Life, death and a case of existential angst over a margarine tub
HANG on a minutiae. There are many big, important events happening in the world, but our focus this week is on the small stuff. You know, the stuff you’re not meant to sweat.
That stuff is meat and oven chips to John Shuttleworth, alter-ego of actor Graham Fellows, and well-known anorak about town. Or at least about Sheffield.
Shuttleworth brings his show, focusing will be … mortality. Yes indeed, big deal.
Thoughts of The End have been brought on by a touch of sciatica and, quite possibly, the stress caused by bidding for a toaster on eBay.
That’s the subject of one of his songs indeed and, as The Herald revealed in an interview recently, we can also look forward to an extended version of Two Margarines, which explores the angst of having two tubs on the go at the same time. Shuttleworth is perhaps best known for avian classic Pigeons in Flight, but is not afraid of political themes, for example with Mutiny Over the Bounty, a protest song about the removal of the cardboard tray in Bounty bars.
It would be fair to say he hasn’t fully mastered his Yamaha Portasound PSS680, with its relentless drum samples sometimes running away from him. But that doesn’t stop his agent, Ken Worthington, from treating him to a pasta bake at the garden centre.

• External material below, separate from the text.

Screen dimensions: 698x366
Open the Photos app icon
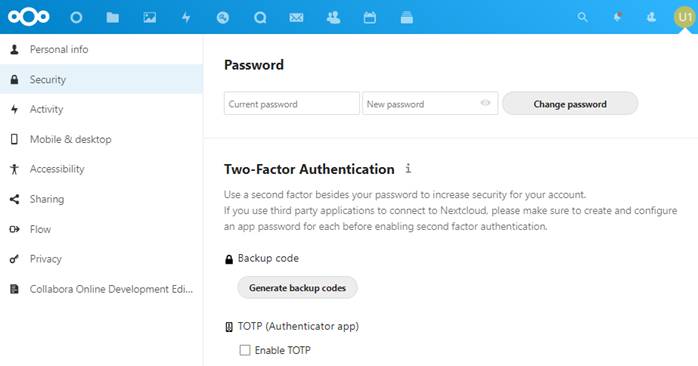pyautogui.click(x=150, y=17)
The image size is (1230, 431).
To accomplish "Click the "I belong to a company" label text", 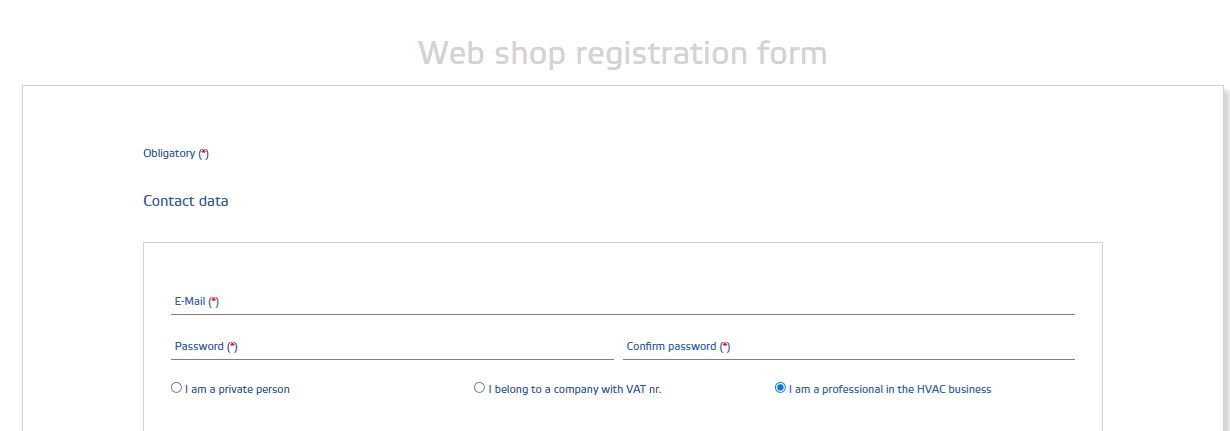I will coord(574,389).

This is a man who gets a warm feeling of camaraderie from standing at the counter in a Chinese takeaway watching the television. He’d be in seventh heaven if it was showing the old BBC series The Brothers because he liked seeing the big trucks being driven in and out of the warehouse.
This is a man who can eat seven Orange Clubs, a man who makes daily trips to the reservoir to check the water levels, a man not to be missed if you want to learn more about life, the Sheffield area and everything … up to a point. John Shuttleworth: My Last Will & Tasty Mint is at the Citizens Theatre, Glasgow on Thursday, March 23, and Queen’s Hall, Edinburgh, on Friday, March 24.